Watowich estimates the analysis will require comparing about 6.5 million molecules to 50 different variants of the protein.
Such comparisons "would take dozens and dozens of years on very large computers," assuming researchers could even get that much supercomputer time, he said.
Yet because the work can be broken into millions of separate tasks, it can be shared by computers everywhere, each taking on one comparison at a time.
With that approach, dubbed "Discovering Dengue Drugs -- Together," Watowich figures the whole thing should take about a year.
He and others who use such "distributed" or "grid" computing to aid drug discovery stress that it is only the first step. It produces leads that can be followed up in laboratory, animal and human testing.
"Drug design is a process that takes 10 or 15 years," said Vijay Pande, a Stanford chemistry and structural biology professor who developed a large, well-known Internet project to model protein-folding behavior.
"Computational work can speed a lot of it, but it can't speed all of it. It can maybe speed the first five years," said Pande.
His ongoing "Folding @ Home" project hasn't yet led to a cure for Alzheimer's or other protein-folding diseases, but has generated about 50 scholarly papers and some particularly promising leads, Pande said.
Grid computing is too young to have produced success stories in health care, but "I expect that it will lead to discoveries," said Peter Lyster, a federal specialist in bioinformatics at the National Institute of General Medical Services, a branch of the NIH.
For a computer user, getting involved starts with going to a Web site for any of the dozens of different grid computing projects and downloading a small software program.

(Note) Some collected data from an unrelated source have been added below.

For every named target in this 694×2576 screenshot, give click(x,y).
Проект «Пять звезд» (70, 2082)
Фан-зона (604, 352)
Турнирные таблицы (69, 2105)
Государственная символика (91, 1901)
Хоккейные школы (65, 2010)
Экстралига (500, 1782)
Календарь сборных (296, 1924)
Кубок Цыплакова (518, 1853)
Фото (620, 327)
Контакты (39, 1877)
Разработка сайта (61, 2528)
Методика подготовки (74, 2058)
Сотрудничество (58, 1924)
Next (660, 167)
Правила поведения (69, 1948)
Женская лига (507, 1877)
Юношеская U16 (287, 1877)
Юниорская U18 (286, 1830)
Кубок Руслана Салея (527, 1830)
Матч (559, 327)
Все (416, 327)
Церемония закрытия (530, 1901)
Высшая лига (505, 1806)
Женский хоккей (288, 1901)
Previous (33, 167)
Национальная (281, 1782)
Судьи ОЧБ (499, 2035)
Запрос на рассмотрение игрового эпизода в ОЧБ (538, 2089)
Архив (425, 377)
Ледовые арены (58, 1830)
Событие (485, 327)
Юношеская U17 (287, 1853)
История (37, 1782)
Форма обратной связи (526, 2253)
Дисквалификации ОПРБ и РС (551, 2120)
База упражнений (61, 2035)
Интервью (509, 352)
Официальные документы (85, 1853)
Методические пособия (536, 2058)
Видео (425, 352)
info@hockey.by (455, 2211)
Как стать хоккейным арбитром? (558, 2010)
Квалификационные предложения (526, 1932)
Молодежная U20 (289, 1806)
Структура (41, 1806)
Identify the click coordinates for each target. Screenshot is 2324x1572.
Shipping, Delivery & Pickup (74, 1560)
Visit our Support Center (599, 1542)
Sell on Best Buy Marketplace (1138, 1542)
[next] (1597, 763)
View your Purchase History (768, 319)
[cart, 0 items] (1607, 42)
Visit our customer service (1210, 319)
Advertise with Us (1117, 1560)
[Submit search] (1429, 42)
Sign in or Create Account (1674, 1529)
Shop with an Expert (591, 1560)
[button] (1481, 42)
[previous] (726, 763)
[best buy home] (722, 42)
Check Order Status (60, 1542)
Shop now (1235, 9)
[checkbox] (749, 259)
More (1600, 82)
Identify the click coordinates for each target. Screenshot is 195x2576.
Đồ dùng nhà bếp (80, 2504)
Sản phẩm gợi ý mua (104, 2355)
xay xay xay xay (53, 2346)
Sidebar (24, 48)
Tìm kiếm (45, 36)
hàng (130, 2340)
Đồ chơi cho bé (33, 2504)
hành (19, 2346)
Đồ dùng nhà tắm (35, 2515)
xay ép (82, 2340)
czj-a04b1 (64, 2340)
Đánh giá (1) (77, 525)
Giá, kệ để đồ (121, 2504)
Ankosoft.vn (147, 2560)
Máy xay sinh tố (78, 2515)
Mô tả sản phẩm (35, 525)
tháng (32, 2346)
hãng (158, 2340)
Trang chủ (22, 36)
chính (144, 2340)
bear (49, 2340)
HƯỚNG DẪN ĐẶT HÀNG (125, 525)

The programs can run a little like a screensaver, kicking in only when the user is away at lunch or at a meeting. Or they can be configured to work quietly in the background when users are doing something simple, such as word processing, that demands only a fraction of the computer's brainpower.
Such programs send in results and get new problems to solve via the Internet, which might briefly slow down someone with a dial-up connection, said Texas professor Watowich.
As far as security goes, "if they're done properly, they're as safe as anything else," said Matt Bishop, a computer science professor at UC Davis who recently helped investigate vulnerabilities of electronic voting.
Many projects are affiliated with major universities, and a handful, including the dengue-West Nile effort, are hosted by IBM, which says it hires its own security staff to keep things safe.